In James Nicoll's review of Niven and Pournelle's Mote in God's Eye, he posted a link to a Heinlein
sampler of the Virginia Editions, which contains the revision letter Heinlein write to Niven and Pournelle. It runs 16 pages in printed form, and is fascinating. I can see Heinlein's fingerprints all over the final version, especially in the excising of a long prequel. (I read said prequel in a separate publication, and was totally underwhelmed. And even if it had been of more general interest, it didn't belong in the main book.)
The sampler also contains some fiction, including "Beyond Doubt," his only fiction collaboration (with Elma Wentz). He wrote a three-page outline, she wrote the story, and he revised and shortened it. It's justifiably obscure.
More uncomfortable are the political pieces.
There's an unsent letter to F.M. Busby on the subject of race that predates the Civil Rights movement, and comes down to 24 pages of "Fuck you, Jack, I've got mine" -- a phrase, ironically, that I first encountered in bowdlerized form in the pages of Analog, though I don't remember the story. The letter is so very, very wrong, and I couldn't possibly attempt to rebut it; I'm glad that the future has pretty much done that for me.

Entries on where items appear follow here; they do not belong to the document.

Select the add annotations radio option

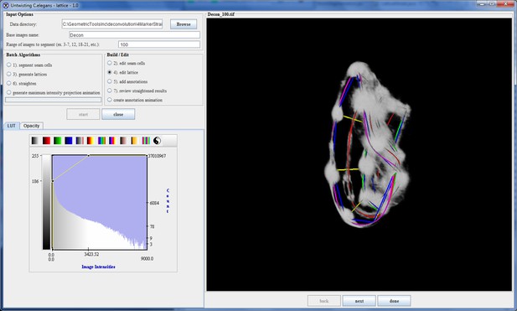point(110,81)
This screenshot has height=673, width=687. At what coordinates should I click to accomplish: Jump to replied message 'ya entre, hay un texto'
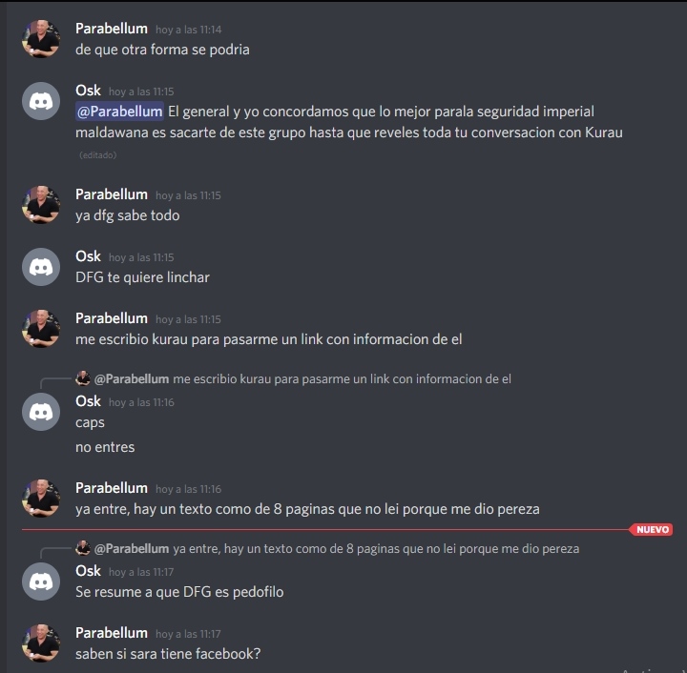(x=376, y=549)
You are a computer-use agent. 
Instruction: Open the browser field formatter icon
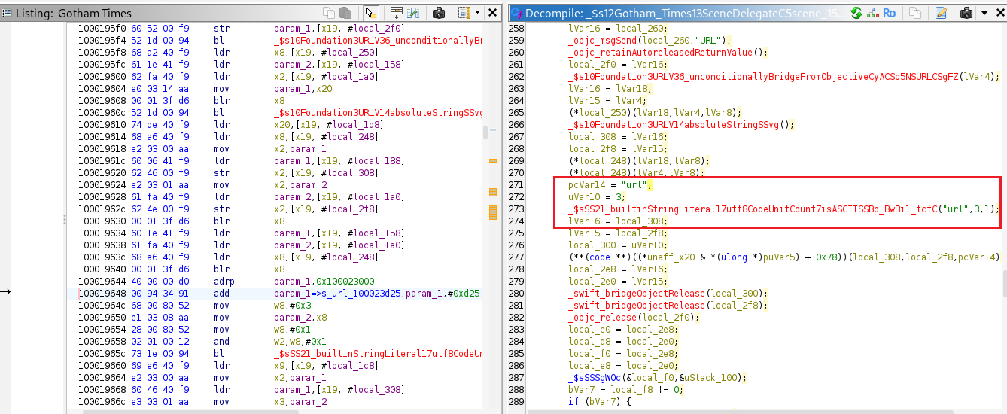[396, 13]
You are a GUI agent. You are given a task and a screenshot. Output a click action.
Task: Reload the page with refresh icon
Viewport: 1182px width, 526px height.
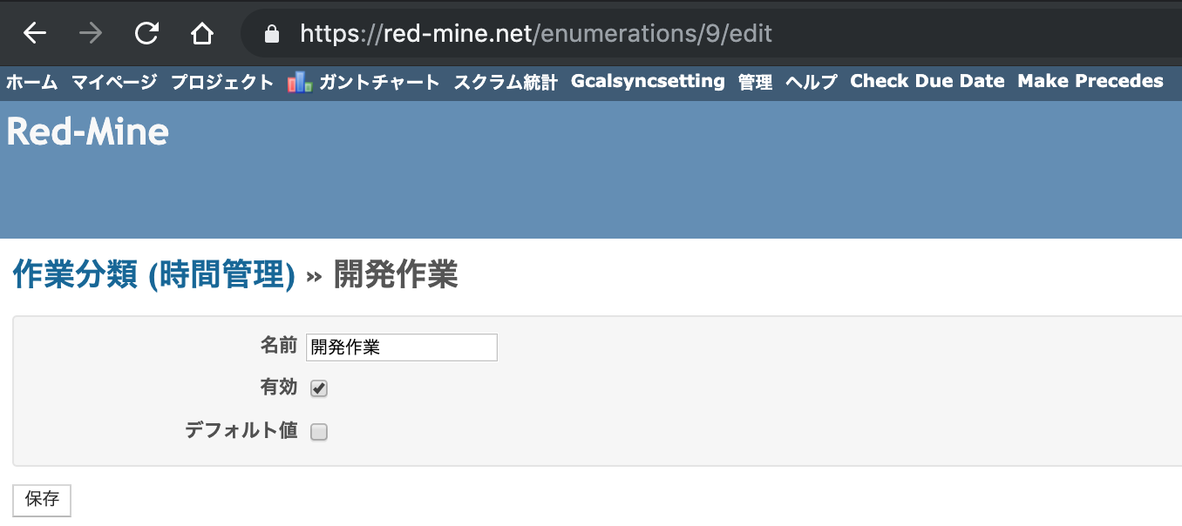point(146,34)
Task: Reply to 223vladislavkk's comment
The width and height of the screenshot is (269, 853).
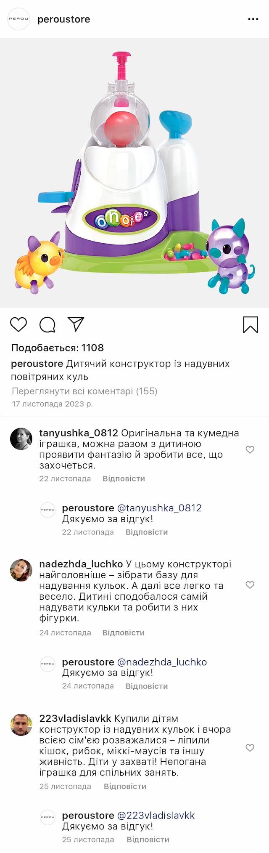Action: 125,786
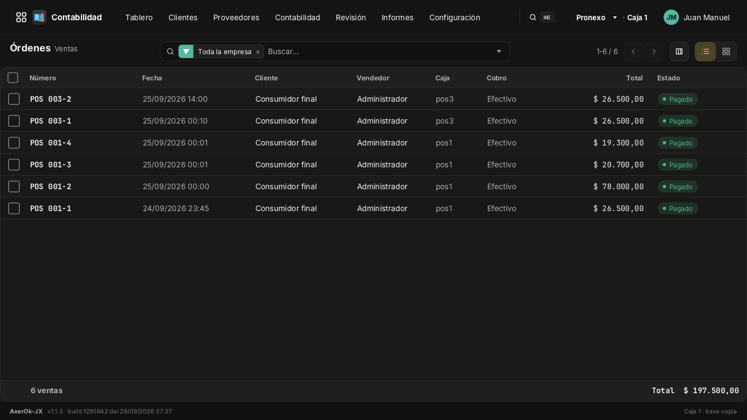Screen dimensions: 747x420
Task: Switch to list view icon
Action: point(705,51)
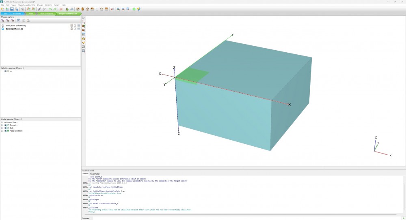Uncheck the Soils checkbox
Viewport: 406px width, 220px height.
click(8, 128)

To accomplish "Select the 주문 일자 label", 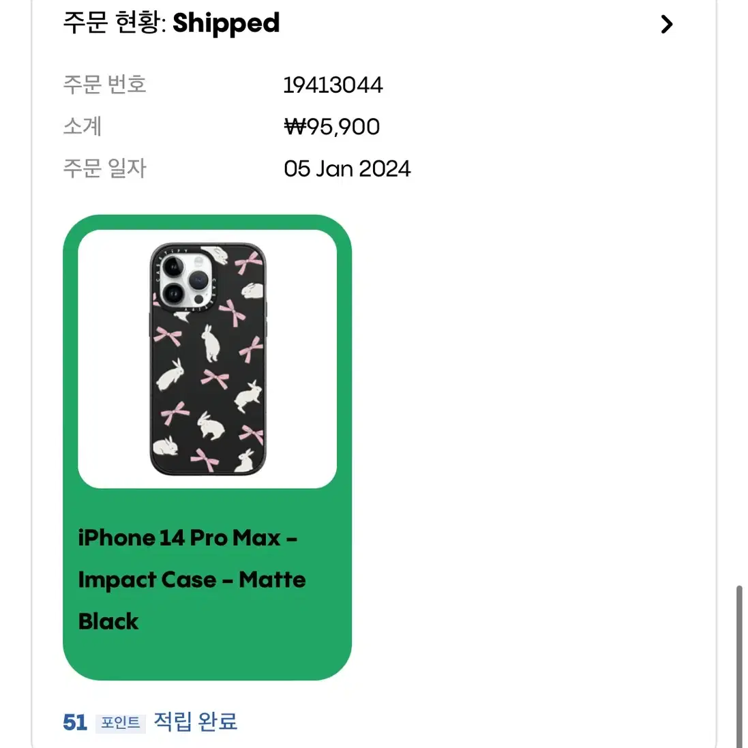I will 104,168.
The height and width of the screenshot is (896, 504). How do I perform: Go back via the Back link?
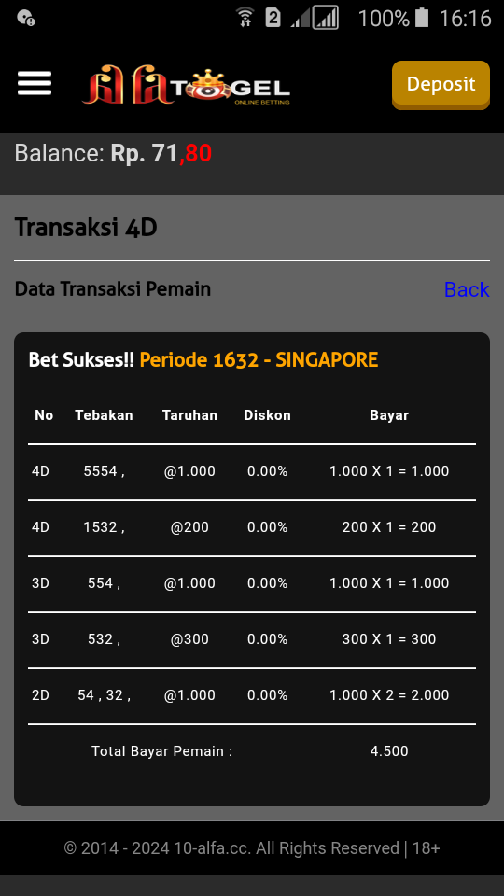click(x=467, y=289)

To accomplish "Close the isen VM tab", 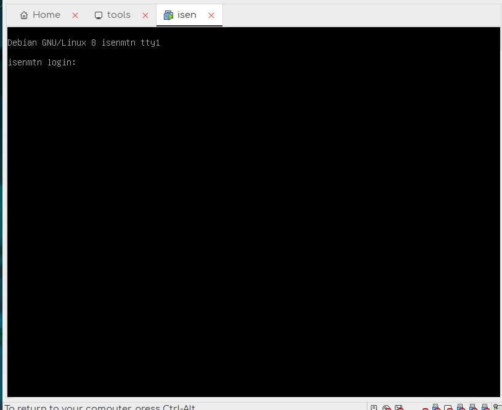I will 211,15.
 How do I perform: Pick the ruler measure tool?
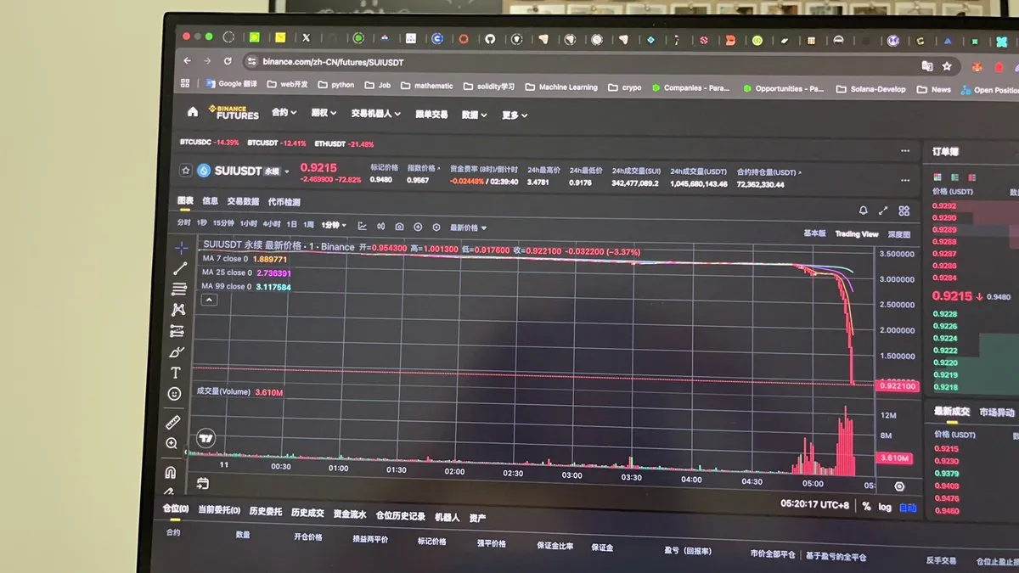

There are also a couple of essays on the necessity for a world government in the atomic age. He sets out his thesis clearly: "The Next War will start with the devastation of American cities by surprise attack with atomic weapons launched from thousands of miles away at super-sonic speeds; against such attack we have no effective defense and no real hope of developing a defense." His claim was that the choice was between going it alone, which meant dispersing the American people so that such an attack would limit the harm, or creating a world government to manage the atomic superweapons. While he probably had a certain amount of confirmation bias, it was a reasonable conclusion from the data available. (I was a child of the 1960s, and pretty much took it as an article of faith that everything was going to go to hell at some nebulous point in the future. I also took it as an article of faith that Social Security would not be around by the time I was of age for it, and it's starting to look as if I'll be wrong about that one, too.)
The entire Virginia Edition series is something I can't afford (and don't have room for), but this is the "warts and all" type of content I had been looking for -- and was very disappointed by the lack of -- when Grumbles from the Grave was published. Kudos to the Heinlein estate for making this sampler available for free.